Will Trent’s Ramón Rodríguez has heard your concerns about Will getting back together with Angie. “Some people say that these two shouldn’t be together, and some people say that these two are meant to be together because of what they’ve been through,” he told TVLine.
When Agent Trent unpacks more of his childhood trauma involving Sleeveless Jack in Season 2, Episode 7, it’s Detective Polaski who’s there to pick up the pieces and comfort her on-again, off-again boyfriend with a kiss. As a foster care survivor, no one understands his pain better.
“They have this bond because of what they’ve been through and what they’ve been through, and how they’ve always been there for each other through it all,” Rodríguez explains in the video above. “It connects them in a really deep way… for better or worse.”
After locking lips, Will admits that they had a good reason to break up… but he can’t remember what it was.
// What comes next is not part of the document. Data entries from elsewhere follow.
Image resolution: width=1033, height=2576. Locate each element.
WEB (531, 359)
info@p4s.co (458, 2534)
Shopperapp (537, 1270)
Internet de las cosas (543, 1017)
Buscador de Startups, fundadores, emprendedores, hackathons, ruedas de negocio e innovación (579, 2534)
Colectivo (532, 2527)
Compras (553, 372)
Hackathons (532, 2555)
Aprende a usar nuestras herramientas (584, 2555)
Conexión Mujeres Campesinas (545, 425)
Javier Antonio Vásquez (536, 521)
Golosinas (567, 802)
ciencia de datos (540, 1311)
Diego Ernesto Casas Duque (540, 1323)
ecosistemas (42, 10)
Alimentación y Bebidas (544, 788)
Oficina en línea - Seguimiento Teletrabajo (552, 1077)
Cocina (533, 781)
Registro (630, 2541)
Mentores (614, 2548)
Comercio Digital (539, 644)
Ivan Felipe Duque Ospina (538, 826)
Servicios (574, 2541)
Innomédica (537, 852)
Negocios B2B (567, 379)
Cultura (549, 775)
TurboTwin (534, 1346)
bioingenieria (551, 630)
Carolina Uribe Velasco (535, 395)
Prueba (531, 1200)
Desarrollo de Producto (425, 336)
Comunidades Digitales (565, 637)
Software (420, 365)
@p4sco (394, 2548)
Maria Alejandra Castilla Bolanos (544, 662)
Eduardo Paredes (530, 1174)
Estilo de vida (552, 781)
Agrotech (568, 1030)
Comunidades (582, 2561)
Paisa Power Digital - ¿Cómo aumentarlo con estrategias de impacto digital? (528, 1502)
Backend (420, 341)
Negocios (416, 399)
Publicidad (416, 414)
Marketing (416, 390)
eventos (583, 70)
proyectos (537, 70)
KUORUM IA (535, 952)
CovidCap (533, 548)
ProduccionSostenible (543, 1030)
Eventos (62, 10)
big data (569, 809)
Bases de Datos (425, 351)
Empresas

Coming up in Episode 8, “we’re going to see that relationship continue to evolve,” Rodríguez teases. “But the big question is: Can it evolve in a healthy way?”
However, Will and Angie are feeling “optimistic” about the state of their relationship in Episode 8. “It feels hopeful,” the actor says. “Maybe there’s a way to work through this, and maybe there’s a way that we can commit to this. I think both sides are nervous, and I think that for things to really work out in a healthy way, they both need to be fully committed. They’re in a place where they want to at least try that commitment and… make it work.”
There are just three episodes left in the Will Trent-shortened Season 2—and, as Rodríguez puts it, things are going to get “really intense” and “really emotional.”
“In [Episode] eight, we’re going to see the culmination of the childhood trauma that Will has blocked out of his memory,” he reveals. “[It’s] pieced together—something meaningful and indicative—and it’s very intense. And we get a reprieve, we get a moment to come up for air, but very quickly [we’re] pulled back under again with a really intense twist. I don’t know how much I can say about it, but I will say that it’s a really intense ending [to the season] that I don’t think people will see coming, and it’s a case that pays off in a really hard way.”
“There’s a little bit of suspense, no doubt,” he continues. “Season 2, towards the end, when we piece together this whole idea of what happened through this childhood trauma—this flashback, this memory that he blocked out—there are some things that [Will] gains, which is great, and there are some things that he loses, which is not great.”